- _Work item_
Which lines run from the one containing "This screenshot has width=1568, height=754." to the end of the entries below? Reproduce them exactly, both ends included.

[[ Given entries open ]]

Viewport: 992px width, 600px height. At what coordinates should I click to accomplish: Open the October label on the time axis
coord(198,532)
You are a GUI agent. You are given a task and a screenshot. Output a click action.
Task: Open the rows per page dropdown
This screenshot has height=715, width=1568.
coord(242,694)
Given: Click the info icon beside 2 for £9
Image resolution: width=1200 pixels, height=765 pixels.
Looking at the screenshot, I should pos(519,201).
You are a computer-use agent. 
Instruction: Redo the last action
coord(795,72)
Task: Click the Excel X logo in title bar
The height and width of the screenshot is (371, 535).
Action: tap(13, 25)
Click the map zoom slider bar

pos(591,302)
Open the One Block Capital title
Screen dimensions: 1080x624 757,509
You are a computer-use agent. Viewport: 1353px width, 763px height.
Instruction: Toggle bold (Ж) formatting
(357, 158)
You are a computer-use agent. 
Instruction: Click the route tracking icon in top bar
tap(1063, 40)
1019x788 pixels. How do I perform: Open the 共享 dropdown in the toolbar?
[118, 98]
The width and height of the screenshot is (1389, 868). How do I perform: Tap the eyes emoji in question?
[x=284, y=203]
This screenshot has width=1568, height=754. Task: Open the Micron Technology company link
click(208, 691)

[[ Given entries closed ]]

- _Answer section_
This screenshot has width=1568, height=754. Task: Open the Micron Technology company link
click(208, 691)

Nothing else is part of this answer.